Start Task input
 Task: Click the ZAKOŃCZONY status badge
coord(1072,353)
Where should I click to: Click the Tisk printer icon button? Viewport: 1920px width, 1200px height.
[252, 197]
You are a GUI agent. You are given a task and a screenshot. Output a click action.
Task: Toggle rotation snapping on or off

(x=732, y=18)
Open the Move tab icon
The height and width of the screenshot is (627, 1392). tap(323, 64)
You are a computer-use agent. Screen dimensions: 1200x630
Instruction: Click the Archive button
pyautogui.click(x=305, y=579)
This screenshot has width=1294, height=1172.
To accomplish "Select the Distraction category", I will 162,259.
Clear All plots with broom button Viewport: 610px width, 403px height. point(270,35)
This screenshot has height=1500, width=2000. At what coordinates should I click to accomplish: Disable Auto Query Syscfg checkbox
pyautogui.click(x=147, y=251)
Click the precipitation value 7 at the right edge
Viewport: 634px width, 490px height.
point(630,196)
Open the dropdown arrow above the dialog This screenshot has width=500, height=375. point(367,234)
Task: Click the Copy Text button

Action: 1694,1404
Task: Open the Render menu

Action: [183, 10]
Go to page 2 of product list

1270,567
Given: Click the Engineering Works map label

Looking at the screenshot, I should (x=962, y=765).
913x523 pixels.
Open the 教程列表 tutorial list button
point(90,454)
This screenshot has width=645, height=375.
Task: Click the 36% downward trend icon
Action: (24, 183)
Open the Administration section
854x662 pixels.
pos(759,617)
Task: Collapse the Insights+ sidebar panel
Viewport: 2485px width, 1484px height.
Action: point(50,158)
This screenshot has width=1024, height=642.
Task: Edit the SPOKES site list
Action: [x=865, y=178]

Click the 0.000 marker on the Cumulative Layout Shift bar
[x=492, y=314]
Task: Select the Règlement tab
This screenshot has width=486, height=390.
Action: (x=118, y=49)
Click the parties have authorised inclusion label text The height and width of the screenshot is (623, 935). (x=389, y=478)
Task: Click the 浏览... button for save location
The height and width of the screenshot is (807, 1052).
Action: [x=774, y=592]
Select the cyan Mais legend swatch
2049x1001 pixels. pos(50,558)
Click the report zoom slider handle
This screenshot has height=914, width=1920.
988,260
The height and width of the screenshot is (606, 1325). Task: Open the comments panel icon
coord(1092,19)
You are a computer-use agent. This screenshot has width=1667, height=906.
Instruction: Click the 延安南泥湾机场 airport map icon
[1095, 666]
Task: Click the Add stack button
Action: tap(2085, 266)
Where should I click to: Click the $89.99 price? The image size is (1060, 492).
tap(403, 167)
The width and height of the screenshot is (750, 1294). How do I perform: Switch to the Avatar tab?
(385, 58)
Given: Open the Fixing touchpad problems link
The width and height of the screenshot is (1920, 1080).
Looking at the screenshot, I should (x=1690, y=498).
End Task input
Quote the rows above verbatim, starting at the line that contains "Where should I click to: Click the Tisk" and ending at the line that contains "Action: 1694,1404", with both of those lines included.

Where should I click to: Click the Tisk printer icon button? Viewport: 1920px width, 1200px height.
[252, 197]
You are a GUI agent. You are given a task and a screenshot. Output a click action.
Task: Toggle rotation snapping on or off

(x=732, y=18)
Open the Move tab icon
The height and width of the screenshot is (627, 1392). tap(323, 64)
You are a computer-use agent. Screen dimensions: 1200x630
Instruction: Click the Archive button
pyautogui.click(x=305, y=579)
This screenshot has width=1294, height=1172.
To accomplish "Select the Distraction category", I will 162,259.
Clear All plots with broom button Viewport: 610px width, 403px height. point(270,35)
This screenshot has height=1500, width=2000. At what coordinates should I click to accomplish: Disable Auto Query Syscfg checkbox
pyautogui.click(x=147, y=251)
Click the precipitation value 7 at the right edge
Viewport: 634px width, 490px height.
point(630,196)
Open the dropdown arrow above the dialog This screenshot has width=500, height=375. point(367,234)
Task: Click the Copy Text button

Action: 1694,1404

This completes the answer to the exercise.